The extent of compliance with visa conditions and past and present conduct of the visa holder towards the department
Aside from the lack of compliance with condition 8107, which I accept is not due to the fault of the first-named visa applicant, there is no evidence before it of any other breaches or non-compliance with visa conditions by the applicant. There is no evidence that the applicant has been uncooperative with the Department.
Degree of hardship that may be caused (financial, psychological, emotional or other hardship)
At hearing when the first-named applicant was asked about hardship he mentioned that he cannot afford his legal expenses. He said that he cannot maintain his daily life. I accept that a degree of hardship will be caused to the first-named applicant and his family by the early unexpected cessation of his subclass 457 visa.
Circumstances in which ground of cancellation arose.
I accept that the circumstances relate to change of the sponsor’s company structure and is not within the visa applicant’s control. It is not clear exactly why the company re-structure took place but it was apparently at the instigation of the company directors.
Whether there would be consequential cancellations under s.140
I find that there are consequential cancellations of visas flowing from the cancellation of the primary applicant’s visa. The consequential cancellations are for the visa applicant’s wife and his adult child.
Whether any international obligations would be breached as a result of the cancellation
There is no evidence before the Tribunal to suggest any breach of international obligations. Mr Zhen indicated that the cancellation would cause him stress but he did not identify any particular issues other than a loss of face. I note that his child is an adult child and the cancellation will not cause the separation of the members of the family unit from each other.

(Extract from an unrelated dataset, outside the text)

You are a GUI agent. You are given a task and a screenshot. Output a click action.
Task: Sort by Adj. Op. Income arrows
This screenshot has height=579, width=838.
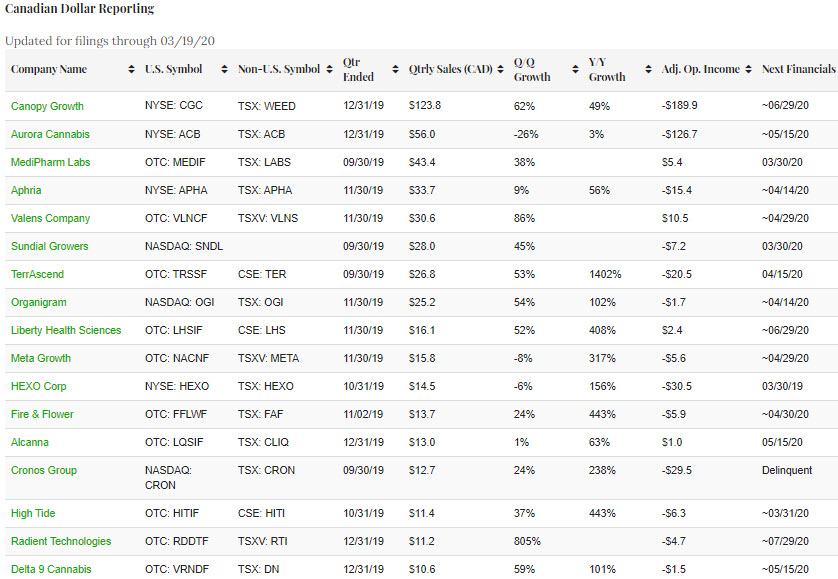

Whether there are mandatory legal consequences, such as whether cancellation would result in the visa holder being unlawful and subject to detention, or whether indefinite detention is a possible consequence of cancellation, or whether there are provisions in the Act which prevent the person from making a valid visa application without the Minister’s intervention
The first-named applicant is currently on a bridging visa as a result of the current review process. In the absence of another successful visa application being made or granted by the Minister ultimately the applicant will not have a visa status which will allow him to remain in Australia. If that is the case he and his family have the opportunity to depart Australia. Whilst their continued failure to do so may ultimately result in detention or removal action, it is not a necessary consequence of the decision.
The Tribunal is mindful that Section 48 Migration Act prescribes that a non-citizen who does not hold a substantive visa, and (relevantly) held a visa which was cancelled under section 116 of the Act, may apply for certain prescribed classes of visas but not others. Regulation 2.12 prescribes the classes of visas, which does not include business or skilled visas. Consequently, this limits what visa applications can be made by the applicant whilst onshore.
Considering the circumstances as a whole, the Tribunal concludes that the visa should be cancelled. In the final analysis, and noting the consequences are very unfortunate and beyond the control of the applicant, the visa is a temporary visa, the employment with the original sponsor has ceased and despite the nomination lodged by APC over a year ago there is no indication of approval of that nomination or any other, for work for the applicant in Australia.
DECISION
The Tribunal affirms the decision to cancel the first named applicant’s Subclass 457 (Business (Long Stay)) visa.
The Tribunal has no jurisdiction with respect to the other applicants.